What I mean is that Opposition leader Malcolm Turnbull is really under pressure because Kevin Rudd’s stimulus package has apparently worked. Australia is one of only two countries where that can be said (the other is China), and the Prime Minister and Treasurer are thus economic colossi, coated with green shoots of Teflon.
It has been, and still is, the economic debate of a lifetime – ‘necessary stimulus’ versus ‘too much debt’ – and Turnbull had been spinning his wheels making the latter case. When the March quarter GDP came in at plus 0.4% three weeks ago, he obviously decided a new path was needed. No traction on this one.
But the attempt to create a new winning debate about petty corruption was high risk for two basic reasons: firstly, Rudd and Swan were not already vulnerable on the economy and secondly, the mate who got special treatment didn’t get special treatment. And then, of course, there was Mr Grech.
In the US, meanwhile, President Barack Obama is beginning to come under pressure from the Republicans, with claims that his stimulus has saddled the US with debt and did not work, since unemployment is now 9.3% and, according to the OECD this week, rising to more than 10%. As a result, Obama needs to keep his nose clean – but even so, when he returns to Congress for more stimulus money, as he will soon, he will struggle.
And last night US Federal Reserve chairman Ben Bernanke was being uncomfortably grilled by the House Oversight Committee over his role in forcing Bank of America to take over Merrill Lynch. The head of the bank, Ken Lewis has been saying he was coerced; humiliatingly, Bernanke had to assert that he acted with the “highest integrity”.
And 9% unemployment doesn’t help. Far better if he and the President were able to say “and anyway, it worked” rather than simply “it prevented something worse” which can never be proved.
Meanwhile, Turnbull is correct: the big problem for the world now is government debt.
As ANZ’s economist Warren Hogan said in a note yesterday: “The most tangible risk to the global economic outlook is now the funding of large public sector deficits.”
America’s public debt to GDP ratio is projected by the IMF to be 70% next year and 95% in 2014. In Japan the forecasts are 115% and 140%, respectively; in Europe, 68% and 80%; in the UK, 67% and 96%.
On less optimistic economic assumptions than the IMF’s baseline forecasts, the debt outlook is truly nightmarish.
In this company, Australia looks pretty good – 9.2% in 2010 and 24% in 2014 – but Australia needs to run much lower government debt as a percentage of GDP because our access to global capital markets is more limited.

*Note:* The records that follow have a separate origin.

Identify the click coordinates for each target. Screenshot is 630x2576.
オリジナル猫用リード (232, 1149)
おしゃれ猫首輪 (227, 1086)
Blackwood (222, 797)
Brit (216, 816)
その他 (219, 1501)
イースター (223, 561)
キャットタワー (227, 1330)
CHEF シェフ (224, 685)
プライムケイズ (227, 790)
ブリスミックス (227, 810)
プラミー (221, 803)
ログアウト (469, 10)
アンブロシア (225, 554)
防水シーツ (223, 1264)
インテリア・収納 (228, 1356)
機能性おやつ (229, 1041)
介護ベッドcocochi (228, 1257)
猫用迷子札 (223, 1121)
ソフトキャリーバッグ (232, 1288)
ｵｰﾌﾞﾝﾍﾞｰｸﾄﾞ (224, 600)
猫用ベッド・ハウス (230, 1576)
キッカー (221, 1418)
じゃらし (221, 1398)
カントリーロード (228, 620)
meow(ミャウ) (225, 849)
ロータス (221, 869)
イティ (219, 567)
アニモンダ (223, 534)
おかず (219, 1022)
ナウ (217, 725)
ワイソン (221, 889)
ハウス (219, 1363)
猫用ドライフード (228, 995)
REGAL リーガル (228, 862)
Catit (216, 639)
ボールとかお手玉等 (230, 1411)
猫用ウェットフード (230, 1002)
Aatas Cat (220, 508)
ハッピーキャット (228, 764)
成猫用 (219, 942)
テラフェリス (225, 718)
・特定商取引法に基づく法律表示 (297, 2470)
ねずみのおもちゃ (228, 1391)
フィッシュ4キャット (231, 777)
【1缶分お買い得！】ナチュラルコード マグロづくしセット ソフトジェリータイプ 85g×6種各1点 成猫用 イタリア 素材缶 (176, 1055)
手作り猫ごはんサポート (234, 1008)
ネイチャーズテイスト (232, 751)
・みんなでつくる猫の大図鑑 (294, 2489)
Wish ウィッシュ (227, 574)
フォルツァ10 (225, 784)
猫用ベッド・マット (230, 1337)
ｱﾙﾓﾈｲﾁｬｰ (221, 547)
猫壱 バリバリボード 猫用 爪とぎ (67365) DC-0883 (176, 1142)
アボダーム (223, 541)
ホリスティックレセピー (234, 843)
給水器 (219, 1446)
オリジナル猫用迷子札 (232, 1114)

In any case we are part of the world, and the world is becoming bloated with public sector debt – much of it structural rather than cyclical. Removing it will be a long-term project requiring very difficult, possibly even suicidal, political decisions.
In the meantime, fiscal policy will be removed as an economic tool, bond yields will rise and put downward pressure on all asset values, and inflation will rise as governments take the easy way out and monetise their debt instead.
This will be the big debate of 2010 and governments everywhere will lose it because at that point unemployment will not be falling. That includes Australia.
Turnbull just had to be patient.
This article first appeared on Business Spectator.